Kempton wanted other survivors to experience the freedom she had found, so she started a nonprofit organization that pays for trafficking survivors to have their branding tattoos covered by new tattoos of their choosing.
"It very much so is a psychological form of bondage," Kempton said. "It ties you to those memories and it ties you to those feelings that you felt when you got that and to be able to be free of enslavement and then to make an active choice of, 'This is what I want on my body, not this man's name or this gang's symbol, I want my daughter's name, I want a beautiful flower, I want a religious scripture, I want a butterfly to show that I have wings, and I can fly.'"
As the physical scars go away, the psychological scars can heal, too.
"It started when I got the one on my neck covered up and the next morning when I looked at myself in the mirror and I wasn't reminded that I worked for gangs and I was a part of that kind of life, to have this beautiful flower opening and blooming, it was just, gave me a whole new breath of life," said Kempton.
Since starting Survivor's Ink in September 2014, Kempton has helped many women cover their brandings, including Angela Ritter.
Ritter compares her early life to June Cleaver, "You know, room-mom, team-mom, just involved in everything my kids did; really respected in my community," she said. But when she turned 30, her life took a dark turn and she wound up, in her words, "an addicted street walker."
Ritter spent 13 years under the control of traffickers. She was addicted to drugs and said she was forced to have sex with more men than she can count.
"I just reached a point where I felt death on me, I mean, literally felt death on me every single day," she said, "it's like God was just screaming at me that if I didn't get help and get out now, that I was going to die there."
Knowing her pimp wouldn't willingly let her leave, Ritter told him she was just going to the store, but she said as soon as she was out of sight from his window she ran.
Like Kempton, Ritter has reclaimed her life, and like Kempton, she has lived with a constant reminder of her former life: a brand by the gang that trafficked her for sex.

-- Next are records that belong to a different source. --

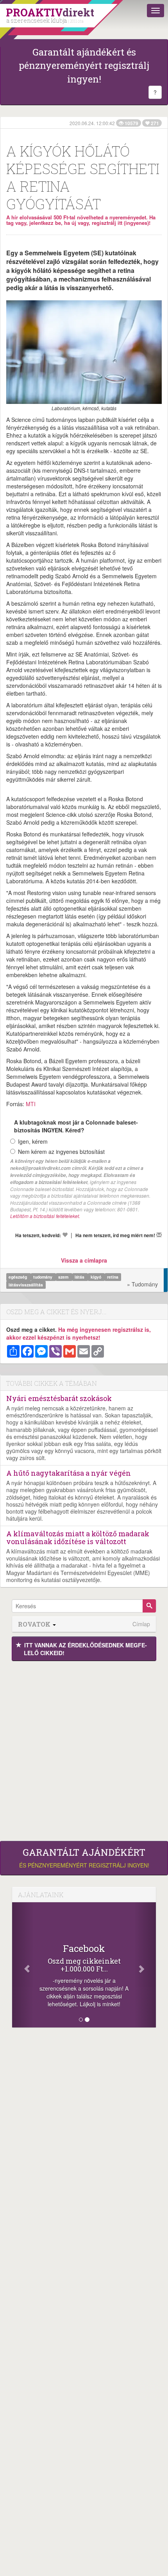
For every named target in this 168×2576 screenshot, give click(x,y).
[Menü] (155, 10)
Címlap (141, 1624)
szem (64, 1277)
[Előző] (23, 1964)
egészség (18, 1277)
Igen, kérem (33, 1141)
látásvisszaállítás (26, 1285)
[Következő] (145, 1964)
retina (112, 1277)
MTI (31, 1104)
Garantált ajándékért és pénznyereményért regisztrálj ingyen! (84, 65)
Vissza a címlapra (84, 1260)
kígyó (96, 1277)
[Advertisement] (84, 1749)
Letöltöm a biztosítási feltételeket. (45, 1216)
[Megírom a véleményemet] (159, 1235)
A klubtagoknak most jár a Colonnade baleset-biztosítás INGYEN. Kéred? (76, 1126)
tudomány (43, 1277)
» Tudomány (142, 1284)
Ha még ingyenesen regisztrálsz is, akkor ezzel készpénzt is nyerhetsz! (78, 1333)
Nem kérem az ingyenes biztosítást (61, 1151)
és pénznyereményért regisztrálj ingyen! (84, 1858)
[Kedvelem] (65, 1235)
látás (80, 1277)
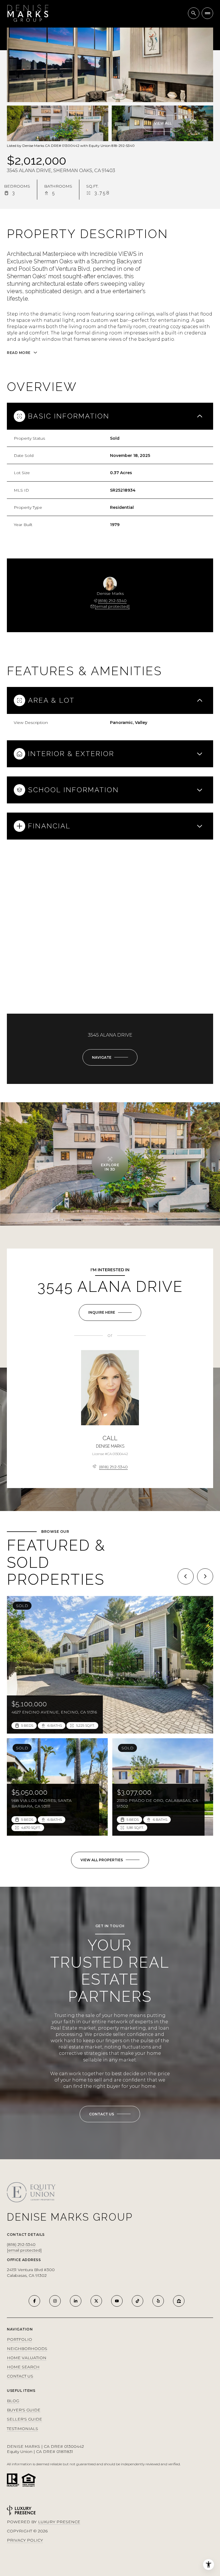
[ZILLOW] (178, 2301)
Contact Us (20, 2376)
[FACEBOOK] (34, 2301)
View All (163, 123)
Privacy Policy (25, 2540)
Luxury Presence (59, 2521)
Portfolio (19, 2339)
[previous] (186, 1576)
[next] (205, 1576)
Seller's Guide (24, 2419)
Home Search (23, 2366)
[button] (110, 2114)
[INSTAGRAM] (55, 2301)
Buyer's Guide (23, 2410)
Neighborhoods (27, 2348)
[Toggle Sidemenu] (207, 13)
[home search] (193, 13)
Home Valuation (26, 2357)
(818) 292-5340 (112, 600)
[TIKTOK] (137, 2301)
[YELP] (158, 2301)
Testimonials (22, 2428)
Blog (13, 2400)
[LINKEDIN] (75, 2301)
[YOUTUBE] (117, 2301)
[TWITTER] (96, 2301)
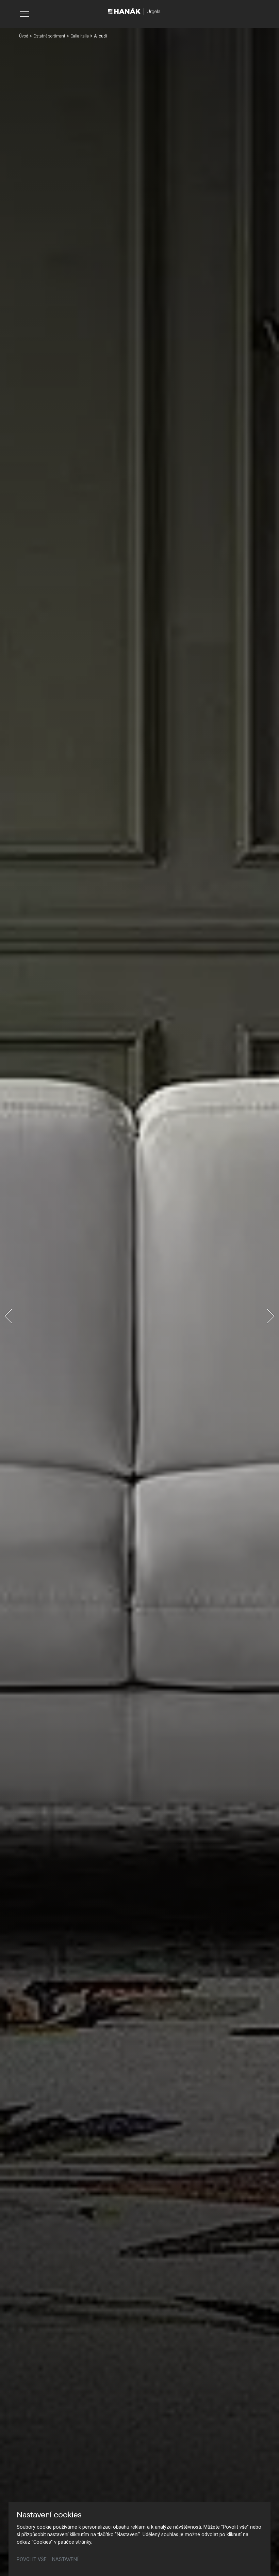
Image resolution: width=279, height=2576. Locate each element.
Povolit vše (32, 2559)
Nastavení (65, 2559)
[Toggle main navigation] (24, 14)
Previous (8, 1316)
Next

She often wears a Band-Aid on her upper arm to cover what she calls "a big area of dark shame" on her body. The tattoo reads "Black's Beauty," with a dollar sign.
"Well that says I'm somebody's 'ho,'" Ritter said. She couldn't afford to have it covered up until she found out about Survivor's Ink.
"Who would have ever dreamed that there would be someone willing to dedicate their time, their materials, you know, to freeing us from a wretched, dark past, you know? But I thank God for Jen, I thank God for Survivor's Ink, I thank God for the chance to be that survivor," Ritter said.
Tattoo artist Mike Prickett donates his time to Survivor's Ink, and he has seen firsthand the impact the brands have on women.
"I think with anything, especially tattoos because they're so permanent, there are certain things that are going to hold you back from doing the things that you want or constant reminders of something negative that you did or that happened to you," he said, "Being able to wash that away and start fresh, I think that's a chance that everyone deserves."
Together, Ritter and Prickett came up with a meaningful design that Ritter will be proud to show off.
"Finally, I'm going to be me again. I'm not going to belong to anybody but God, and that's how it's supposed to be," Ritter said. "Not everybody gets a chance to be a survivor, and there are girls out there right now that don't even know that they're victims. ... But maybe, just maybe, they'll see one of us and they'll hear one of us and they'll know that there is help, there is hope and there is a way out."